The first investigative site has been announced at Memorial Sloan Kettering Cancer Center in New York City. HonorHealth Research Institute in Scottsdale, Arizona, is the second site on board. IRB approval is currently being sought and enrollment is expected to begin in the second quarter 2017. I'm hopeful we see initial data before the end of 2017. The company has separately secured a third party cGMP manufacturer for MVT-1075 for clinical studies.

Conclusion

I think MabVax shares offer investors an incredible opportunity. I really like the platform and the data so far look very good.

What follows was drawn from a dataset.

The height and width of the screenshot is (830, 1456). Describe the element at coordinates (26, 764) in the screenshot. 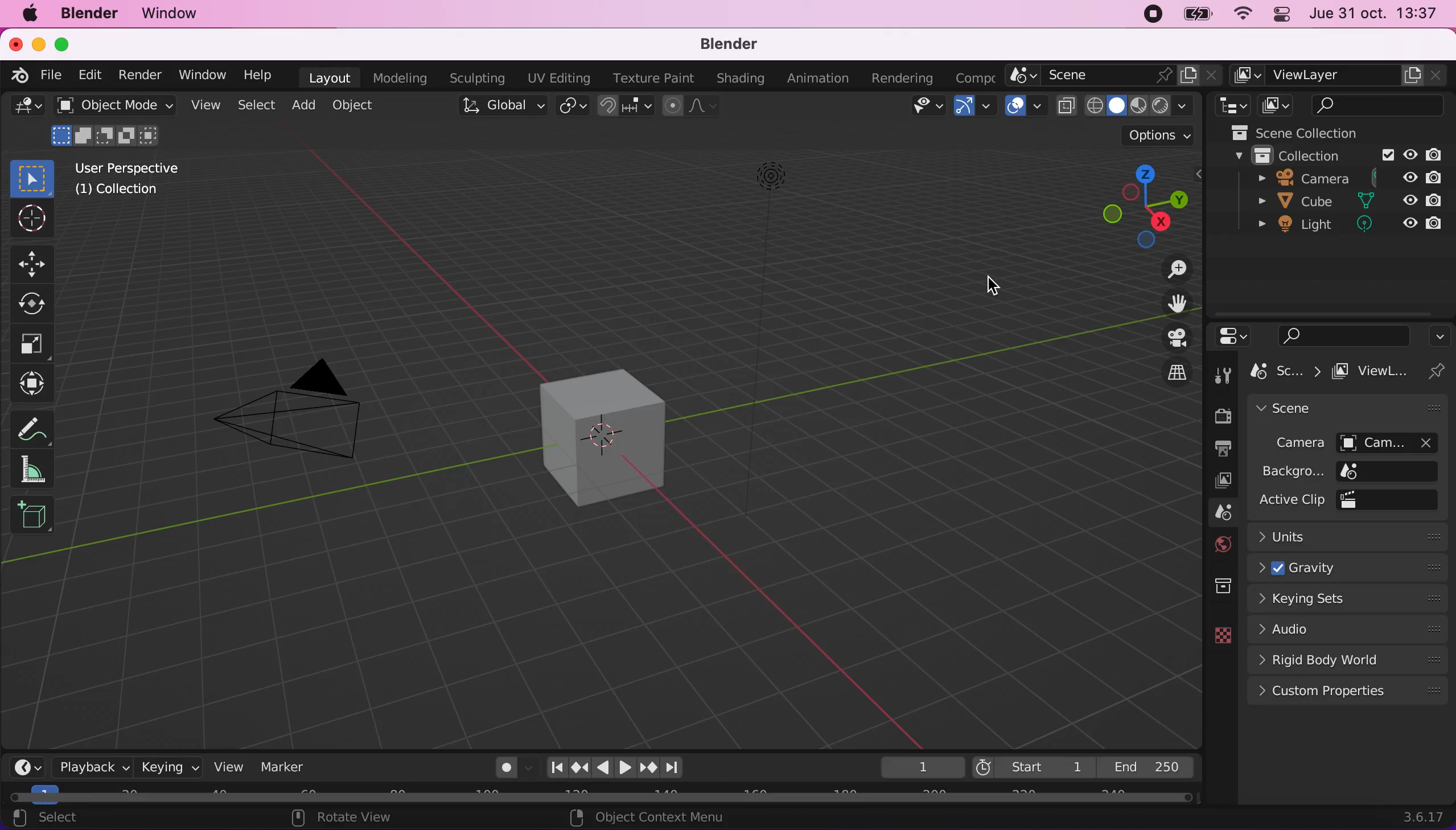

I see `editor type` at that location.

There are numerous data read-outs and updates expected over the next several months and MSKCC continues to be an excellent clinical investigator for the company. Dr. Phillip Frost and OPKO Health continue to be long-term investors in the story. I'm happy to see the company secure the necessary cash to advance the pipeline forward over the next 6-12 months. I think the market was largely ignoring MabVax prior to the financing because of the lack of visibility on moving forward with MVT-1075. The stock is tremendously undervalued at this level.